> **INSTRUCTIONS FOR THE TASK**
Beginning with the line that contains "Entertaining (1265, 1106)" in the material below, print each line exactly until the line that contains "home (863, 1417)" has been printed, then stop.

> **GIVEN ENTRIES**
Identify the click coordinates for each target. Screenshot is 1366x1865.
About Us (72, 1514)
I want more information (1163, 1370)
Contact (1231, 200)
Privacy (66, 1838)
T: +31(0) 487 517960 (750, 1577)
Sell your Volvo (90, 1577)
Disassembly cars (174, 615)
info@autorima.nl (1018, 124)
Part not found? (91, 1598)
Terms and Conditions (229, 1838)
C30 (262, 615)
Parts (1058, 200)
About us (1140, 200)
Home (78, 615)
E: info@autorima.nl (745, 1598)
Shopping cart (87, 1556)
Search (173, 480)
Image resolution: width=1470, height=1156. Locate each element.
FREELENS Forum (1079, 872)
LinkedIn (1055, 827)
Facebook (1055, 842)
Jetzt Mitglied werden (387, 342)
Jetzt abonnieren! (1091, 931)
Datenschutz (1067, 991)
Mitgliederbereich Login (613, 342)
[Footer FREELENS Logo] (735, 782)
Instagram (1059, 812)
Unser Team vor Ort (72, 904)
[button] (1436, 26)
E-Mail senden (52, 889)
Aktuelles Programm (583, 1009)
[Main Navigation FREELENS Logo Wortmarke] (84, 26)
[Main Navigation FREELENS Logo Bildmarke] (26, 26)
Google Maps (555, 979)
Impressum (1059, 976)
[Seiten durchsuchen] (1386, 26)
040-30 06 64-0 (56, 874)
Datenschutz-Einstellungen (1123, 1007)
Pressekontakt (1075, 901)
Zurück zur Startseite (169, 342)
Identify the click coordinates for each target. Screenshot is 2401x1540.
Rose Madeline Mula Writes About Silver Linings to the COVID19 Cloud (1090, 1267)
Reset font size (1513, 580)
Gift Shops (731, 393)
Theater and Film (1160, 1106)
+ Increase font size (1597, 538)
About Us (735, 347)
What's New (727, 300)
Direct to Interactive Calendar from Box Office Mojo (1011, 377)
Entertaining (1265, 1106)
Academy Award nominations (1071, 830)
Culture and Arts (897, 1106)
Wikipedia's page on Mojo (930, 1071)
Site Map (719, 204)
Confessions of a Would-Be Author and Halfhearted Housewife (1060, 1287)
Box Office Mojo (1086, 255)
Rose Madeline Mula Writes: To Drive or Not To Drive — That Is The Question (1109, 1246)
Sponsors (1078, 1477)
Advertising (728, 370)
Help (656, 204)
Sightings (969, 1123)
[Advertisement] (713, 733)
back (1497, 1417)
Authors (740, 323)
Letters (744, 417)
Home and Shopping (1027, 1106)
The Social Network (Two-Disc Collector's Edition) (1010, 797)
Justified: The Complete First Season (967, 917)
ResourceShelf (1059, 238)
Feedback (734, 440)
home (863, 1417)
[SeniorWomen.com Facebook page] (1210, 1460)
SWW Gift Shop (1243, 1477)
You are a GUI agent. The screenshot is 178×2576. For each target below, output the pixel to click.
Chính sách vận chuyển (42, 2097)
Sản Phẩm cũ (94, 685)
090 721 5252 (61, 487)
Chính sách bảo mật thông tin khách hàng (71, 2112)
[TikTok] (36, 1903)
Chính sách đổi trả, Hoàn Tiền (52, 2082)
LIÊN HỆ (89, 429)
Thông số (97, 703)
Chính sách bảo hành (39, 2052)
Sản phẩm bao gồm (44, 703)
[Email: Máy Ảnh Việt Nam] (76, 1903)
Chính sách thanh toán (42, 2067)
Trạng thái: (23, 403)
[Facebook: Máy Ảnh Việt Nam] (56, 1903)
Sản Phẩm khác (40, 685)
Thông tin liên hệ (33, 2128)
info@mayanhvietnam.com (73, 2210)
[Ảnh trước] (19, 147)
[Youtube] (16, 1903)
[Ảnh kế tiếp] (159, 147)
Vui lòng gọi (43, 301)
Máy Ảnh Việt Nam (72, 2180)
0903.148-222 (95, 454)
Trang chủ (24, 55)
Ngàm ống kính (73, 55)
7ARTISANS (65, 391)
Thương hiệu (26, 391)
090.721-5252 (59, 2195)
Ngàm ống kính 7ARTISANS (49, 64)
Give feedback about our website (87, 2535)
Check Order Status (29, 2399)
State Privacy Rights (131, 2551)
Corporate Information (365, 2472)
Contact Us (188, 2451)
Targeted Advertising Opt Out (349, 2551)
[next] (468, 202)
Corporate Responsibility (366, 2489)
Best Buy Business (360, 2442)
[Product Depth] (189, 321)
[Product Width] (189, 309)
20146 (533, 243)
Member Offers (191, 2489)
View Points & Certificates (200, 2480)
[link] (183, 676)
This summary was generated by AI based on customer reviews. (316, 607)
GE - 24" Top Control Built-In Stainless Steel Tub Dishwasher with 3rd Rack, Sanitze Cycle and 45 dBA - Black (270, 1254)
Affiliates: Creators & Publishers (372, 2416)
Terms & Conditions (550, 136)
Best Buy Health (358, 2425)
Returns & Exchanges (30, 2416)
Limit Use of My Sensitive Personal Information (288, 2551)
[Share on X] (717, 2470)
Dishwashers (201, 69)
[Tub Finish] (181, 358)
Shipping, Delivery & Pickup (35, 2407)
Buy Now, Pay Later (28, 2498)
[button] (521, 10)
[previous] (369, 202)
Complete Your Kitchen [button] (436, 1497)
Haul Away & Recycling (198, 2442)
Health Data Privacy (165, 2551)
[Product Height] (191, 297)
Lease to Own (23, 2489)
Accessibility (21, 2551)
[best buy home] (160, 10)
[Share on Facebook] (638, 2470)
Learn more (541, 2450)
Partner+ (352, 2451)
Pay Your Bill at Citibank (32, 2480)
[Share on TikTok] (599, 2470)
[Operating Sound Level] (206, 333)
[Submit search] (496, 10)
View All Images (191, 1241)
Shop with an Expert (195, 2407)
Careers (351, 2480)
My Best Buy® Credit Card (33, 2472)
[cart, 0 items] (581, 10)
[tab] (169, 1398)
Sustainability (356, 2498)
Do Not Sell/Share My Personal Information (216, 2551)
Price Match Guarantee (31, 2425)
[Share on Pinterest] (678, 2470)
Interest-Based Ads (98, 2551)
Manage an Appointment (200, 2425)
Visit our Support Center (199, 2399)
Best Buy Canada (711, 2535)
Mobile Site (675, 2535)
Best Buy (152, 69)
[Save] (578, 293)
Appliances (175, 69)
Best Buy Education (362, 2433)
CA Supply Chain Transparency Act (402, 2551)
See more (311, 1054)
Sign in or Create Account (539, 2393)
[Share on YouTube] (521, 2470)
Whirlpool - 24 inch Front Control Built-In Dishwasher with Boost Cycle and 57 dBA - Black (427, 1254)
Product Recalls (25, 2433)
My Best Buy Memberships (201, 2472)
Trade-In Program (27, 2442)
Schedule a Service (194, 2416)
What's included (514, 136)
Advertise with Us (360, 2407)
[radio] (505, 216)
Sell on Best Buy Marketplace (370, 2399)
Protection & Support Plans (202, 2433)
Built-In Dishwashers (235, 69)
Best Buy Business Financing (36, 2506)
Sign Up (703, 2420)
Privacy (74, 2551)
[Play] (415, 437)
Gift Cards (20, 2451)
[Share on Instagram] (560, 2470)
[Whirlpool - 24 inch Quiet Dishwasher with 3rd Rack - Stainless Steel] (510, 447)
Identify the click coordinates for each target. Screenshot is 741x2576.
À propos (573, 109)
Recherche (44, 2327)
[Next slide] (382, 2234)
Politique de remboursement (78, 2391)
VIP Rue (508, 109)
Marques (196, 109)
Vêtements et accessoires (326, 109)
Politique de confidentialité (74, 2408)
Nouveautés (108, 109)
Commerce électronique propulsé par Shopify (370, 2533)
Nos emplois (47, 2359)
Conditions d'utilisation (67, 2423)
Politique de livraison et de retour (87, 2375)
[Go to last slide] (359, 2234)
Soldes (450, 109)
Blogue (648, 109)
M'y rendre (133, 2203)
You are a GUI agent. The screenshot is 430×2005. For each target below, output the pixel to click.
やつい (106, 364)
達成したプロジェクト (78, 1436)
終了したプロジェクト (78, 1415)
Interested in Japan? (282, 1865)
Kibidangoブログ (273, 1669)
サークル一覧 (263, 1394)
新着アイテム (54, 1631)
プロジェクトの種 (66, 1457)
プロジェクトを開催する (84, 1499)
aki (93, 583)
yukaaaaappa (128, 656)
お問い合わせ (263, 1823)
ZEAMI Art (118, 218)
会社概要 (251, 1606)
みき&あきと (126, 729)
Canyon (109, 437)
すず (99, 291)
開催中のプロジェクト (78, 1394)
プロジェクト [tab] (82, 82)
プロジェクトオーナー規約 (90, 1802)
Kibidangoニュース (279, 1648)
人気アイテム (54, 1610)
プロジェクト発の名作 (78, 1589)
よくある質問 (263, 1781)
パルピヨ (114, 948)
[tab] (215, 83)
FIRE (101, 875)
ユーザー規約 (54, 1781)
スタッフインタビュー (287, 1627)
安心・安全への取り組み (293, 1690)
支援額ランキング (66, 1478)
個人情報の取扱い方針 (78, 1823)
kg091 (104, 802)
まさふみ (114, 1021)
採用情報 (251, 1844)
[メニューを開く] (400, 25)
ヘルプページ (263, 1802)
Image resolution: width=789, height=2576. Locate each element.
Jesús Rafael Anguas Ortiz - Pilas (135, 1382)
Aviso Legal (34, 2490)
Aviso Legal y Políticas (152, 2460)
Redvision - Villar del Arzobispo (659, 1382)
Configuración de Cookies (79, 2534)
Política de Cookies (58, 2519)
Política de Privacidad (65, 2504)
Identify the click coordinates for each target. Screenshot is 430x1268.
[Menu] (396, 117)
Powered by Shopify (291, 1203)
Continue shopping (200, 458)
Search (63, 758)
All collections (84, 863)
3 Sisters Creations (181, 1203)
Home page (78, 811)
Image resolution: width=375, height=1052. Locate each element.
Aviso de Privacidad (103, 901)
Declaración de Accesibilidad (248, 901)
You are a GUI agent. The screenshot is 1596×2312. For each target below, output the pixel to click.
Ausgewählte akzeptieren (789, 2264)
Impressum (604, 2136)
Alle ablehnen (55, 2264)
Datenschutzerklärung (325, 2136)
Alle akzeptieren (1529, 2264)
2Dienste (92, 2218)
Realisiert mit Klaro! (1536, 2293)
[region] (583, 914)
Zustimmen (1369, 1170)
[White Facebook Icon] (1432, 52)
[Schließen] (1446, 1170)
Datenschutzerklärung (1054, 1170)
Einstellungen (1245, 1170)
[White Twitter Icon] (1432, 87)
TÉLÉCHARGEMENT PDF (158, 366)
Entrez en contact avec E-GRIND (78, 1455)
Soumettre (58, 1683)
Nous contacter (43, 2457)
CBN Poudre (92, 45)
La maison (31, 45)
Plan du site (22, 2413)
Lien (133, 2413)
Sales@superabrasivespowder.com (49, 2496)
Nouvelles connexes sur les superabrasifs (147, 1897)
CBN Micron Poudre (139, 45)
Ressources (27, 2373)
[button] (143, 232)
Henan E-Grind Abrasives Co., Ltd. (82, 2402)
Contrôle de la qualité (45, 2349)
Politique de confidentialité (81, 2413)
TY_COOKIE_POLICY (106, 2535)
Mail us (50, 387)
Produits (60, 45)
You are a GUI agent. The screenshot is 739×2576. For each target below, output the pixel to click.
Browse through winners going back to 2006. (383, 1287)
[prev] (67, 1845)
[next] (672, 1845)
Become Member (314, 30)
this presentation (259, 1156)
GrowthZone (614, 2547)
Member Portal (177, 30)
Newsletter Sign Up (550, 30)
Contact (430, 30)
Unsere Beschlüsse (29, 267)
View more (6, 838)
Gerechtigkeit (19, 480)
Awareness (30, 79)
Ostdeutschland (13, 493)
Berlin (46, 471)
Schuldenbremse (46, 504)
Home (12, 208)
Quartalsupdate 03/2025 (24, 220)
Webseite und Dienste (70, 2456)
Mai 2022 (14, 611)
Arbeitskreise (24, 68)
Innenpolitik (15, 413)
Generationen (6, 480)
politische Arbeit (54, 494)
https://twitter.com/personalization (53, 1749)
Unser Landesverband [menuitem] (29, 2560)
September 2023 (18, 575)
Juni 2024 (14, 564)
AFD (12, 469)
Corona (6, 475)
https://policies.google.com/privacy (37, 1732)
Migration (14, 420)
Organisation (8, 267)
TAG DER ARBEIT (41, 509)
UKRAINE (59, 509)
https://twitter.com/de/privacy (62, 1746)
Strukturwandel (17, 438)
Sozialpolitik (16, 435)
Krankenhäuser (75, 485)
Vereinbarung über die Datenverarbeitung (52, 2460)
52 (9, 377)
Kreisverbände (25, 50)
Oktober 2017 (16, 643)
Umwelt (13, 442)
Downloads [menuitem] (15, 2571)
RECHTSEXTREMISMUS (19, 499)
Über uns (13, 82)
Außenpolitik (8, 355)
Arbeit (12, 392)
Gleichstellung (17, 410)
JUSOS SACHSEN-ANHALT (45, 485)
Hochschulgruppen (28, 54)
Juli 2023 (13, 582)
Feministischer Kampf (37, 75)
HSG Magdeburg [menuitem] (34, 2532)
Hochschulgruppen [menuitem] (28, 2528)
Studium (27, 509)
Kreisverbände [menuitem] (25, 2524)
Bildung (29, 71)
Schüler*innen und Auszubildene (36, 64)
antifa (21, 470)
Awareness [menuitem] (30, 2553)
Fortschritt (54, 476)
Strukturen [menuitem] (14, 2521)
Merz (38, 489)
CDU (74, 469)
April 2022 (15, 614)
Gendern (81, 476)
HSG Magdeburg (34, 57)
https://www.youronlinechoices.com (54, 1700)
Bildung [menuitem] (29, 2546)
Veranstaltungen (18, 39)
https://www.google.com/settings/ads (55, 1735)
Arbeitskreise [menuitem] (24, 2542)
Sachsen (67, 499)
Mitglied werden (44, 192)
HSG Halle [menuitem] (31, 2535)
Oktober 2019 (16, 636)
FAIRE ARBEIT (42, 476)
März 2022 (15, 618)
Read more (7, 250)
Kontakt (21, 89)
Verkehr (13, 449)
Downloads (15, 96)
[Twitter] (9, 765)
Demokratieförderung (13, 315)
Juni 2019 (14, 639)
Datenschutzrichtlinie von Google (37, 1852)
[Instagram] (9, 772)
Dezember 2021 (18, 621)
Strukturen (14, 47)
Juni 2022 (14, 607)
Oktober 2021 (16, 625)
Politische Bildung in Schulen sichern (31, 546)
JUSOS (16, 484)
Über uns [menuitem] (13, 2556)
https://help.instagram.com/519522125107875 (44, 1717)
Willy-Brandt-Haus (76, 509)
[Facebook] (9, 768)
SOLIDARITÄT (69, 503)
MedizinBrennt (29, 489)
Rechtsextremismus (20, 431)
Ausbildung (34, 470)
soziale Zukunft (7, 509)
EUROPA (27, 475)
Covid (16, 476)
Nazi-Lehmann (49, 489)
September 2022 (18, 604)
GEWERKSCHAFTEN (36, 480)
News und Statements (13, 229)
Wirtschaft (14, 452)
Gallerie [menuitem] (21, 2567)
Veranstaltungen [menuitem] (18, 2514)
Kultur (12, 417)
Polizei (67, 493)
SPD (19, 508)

> **OUTPUT FOR THIS EXERCISE**
Entertaining (1265, 1106)
Academy Award nominations (1071, 830)
Culture and Arts (897, 1106)
Wikipedia's page on Mojo (930, 1071)
Site Map (719, 204)
Confessions of a Would-Be Author and Halfhearted Housewife (1060, 1287)
Box Office Mojo (1086, 255)
Rose Madeline Mula Writes: To Drive or Not To Drive — That Is The Question (1109, 1246)
Sponsors (1078, 1477)
Advertising (728, 370)
Help (656, 204)
Sightings (969, 1123)
[Advertisement] (713, 733)
back (1497, 1417)
Authors (740, 323)
Letters (744, 417)
Home and Shopping (1027, 1106)
The Social Network (Two-Disc Collector's Edition) (1010, 797)
Justified: The Complete First Season (967, 917)
ResourceShelf (1059, 238)
Feedback (734, 440)
home (863, 1417)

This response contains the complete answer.